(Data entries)
________________________
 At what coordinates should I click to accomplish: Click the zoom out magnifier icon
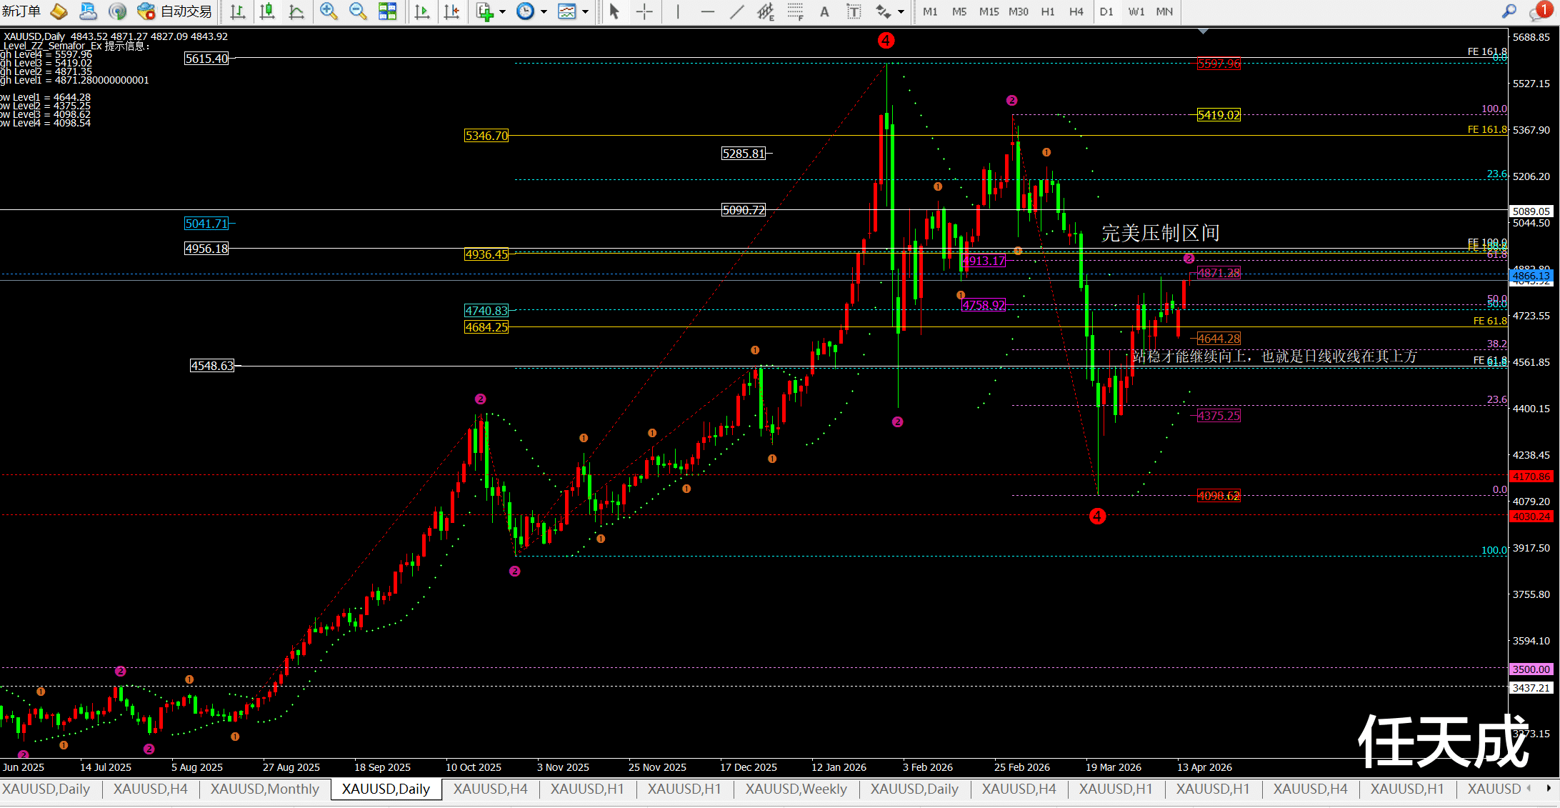(357, 11)
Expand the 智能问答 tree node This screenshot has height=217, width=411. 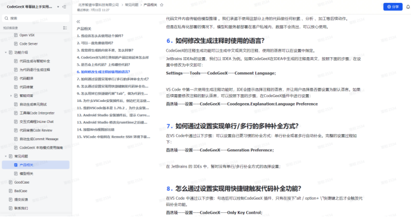[x=11, y=95]

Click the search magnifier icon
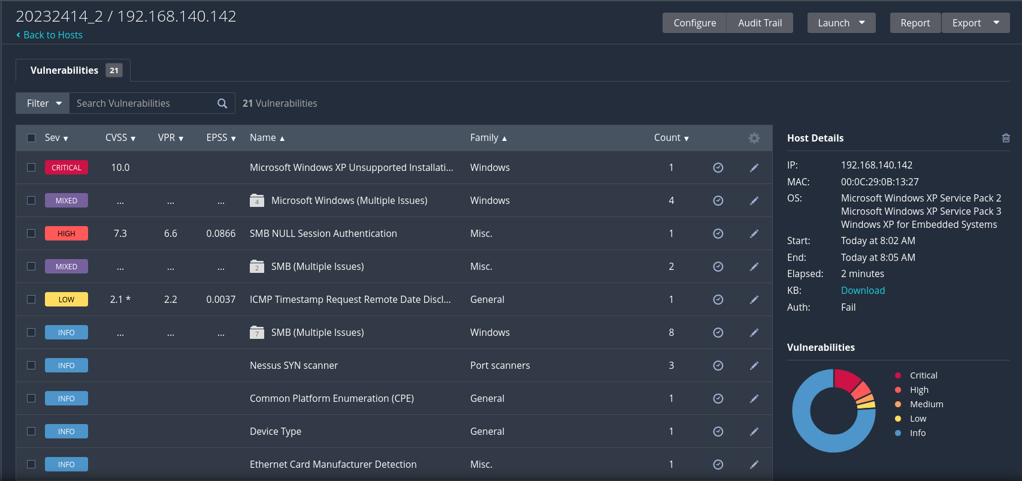(x=222, y=103)
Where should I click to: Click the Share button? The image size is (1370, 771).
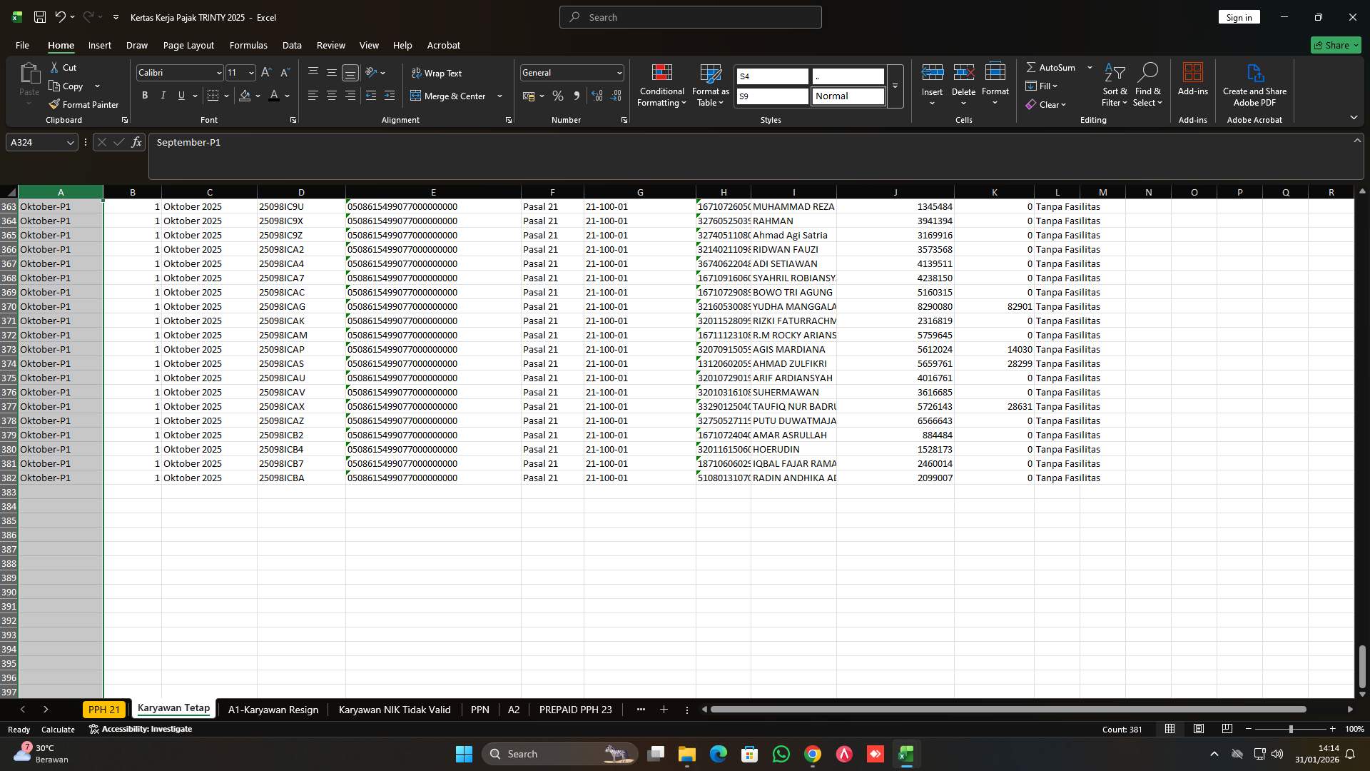point(1335,45)
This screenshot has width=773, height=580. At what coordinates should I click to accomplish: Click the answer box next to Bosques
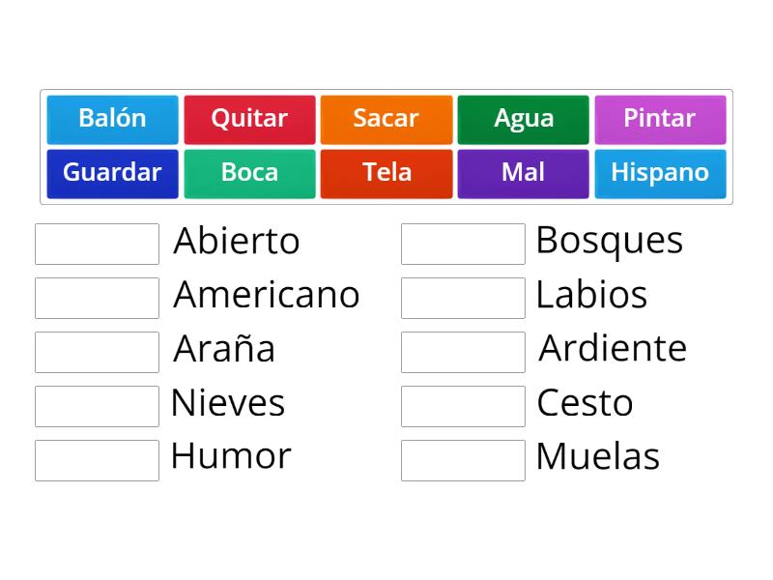click(463, 244)
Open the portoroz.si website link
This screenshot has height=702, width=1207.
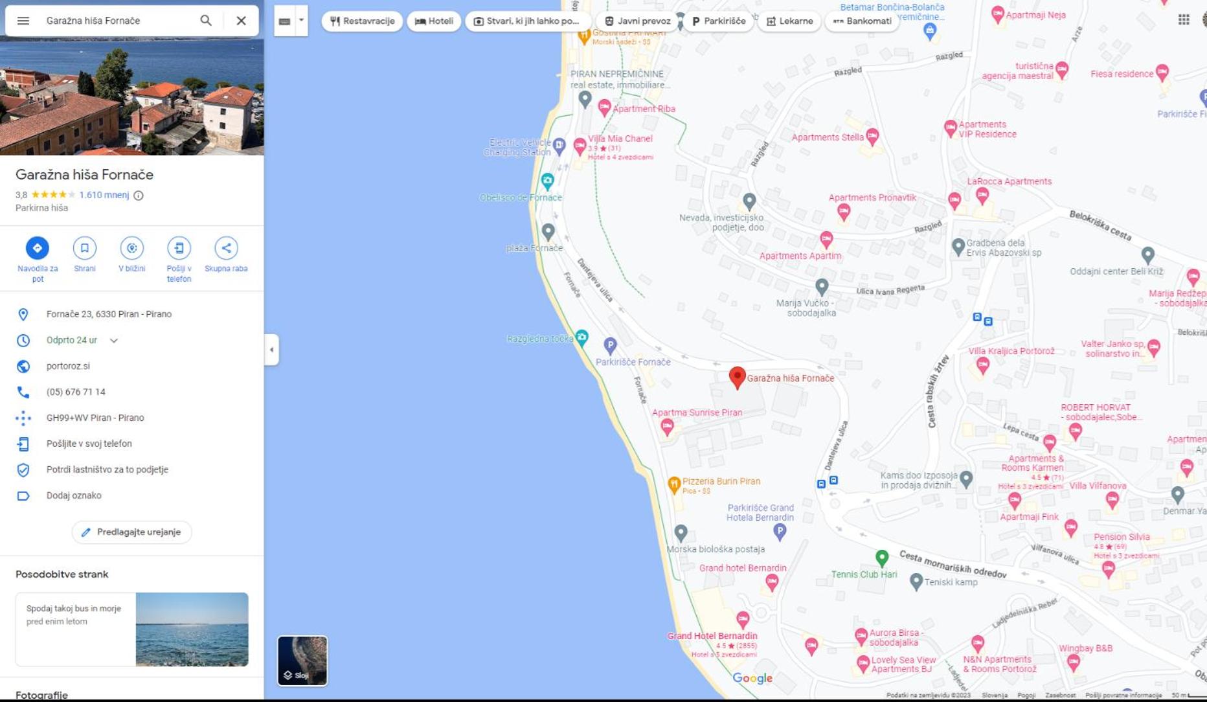tap(68, 366)
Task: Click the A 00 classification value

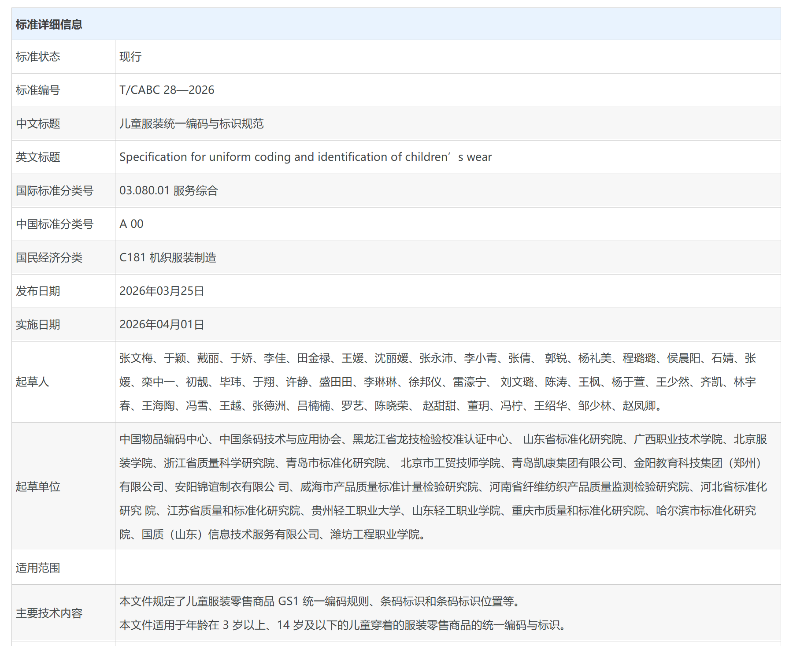Action: click(x=131, y=224)
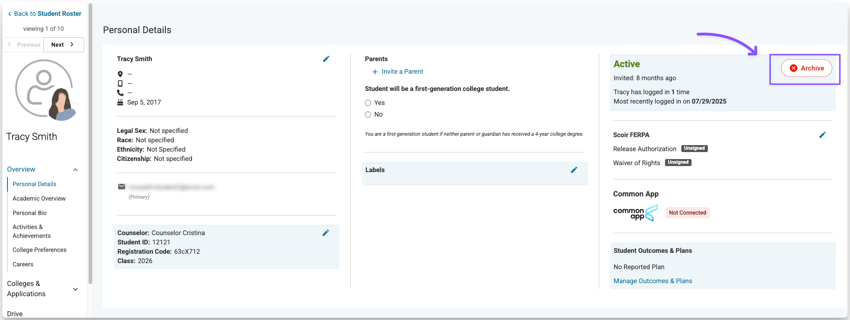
________________________
**Given problem**
Edit the part of the data that opens with the line containing "Open the portoroz.si website link" and runs through the end of the data by replacing "classification value" with "category label" and leaving everything else unchanged. Give back only those lines, without the pictures.

**Result of this exercise**
Open the portoroz.si website link
This screenshot has height=702, width=1207.
tap(68, 366)
Task: Click the A 00 category label

Action: click(x=131, y=224)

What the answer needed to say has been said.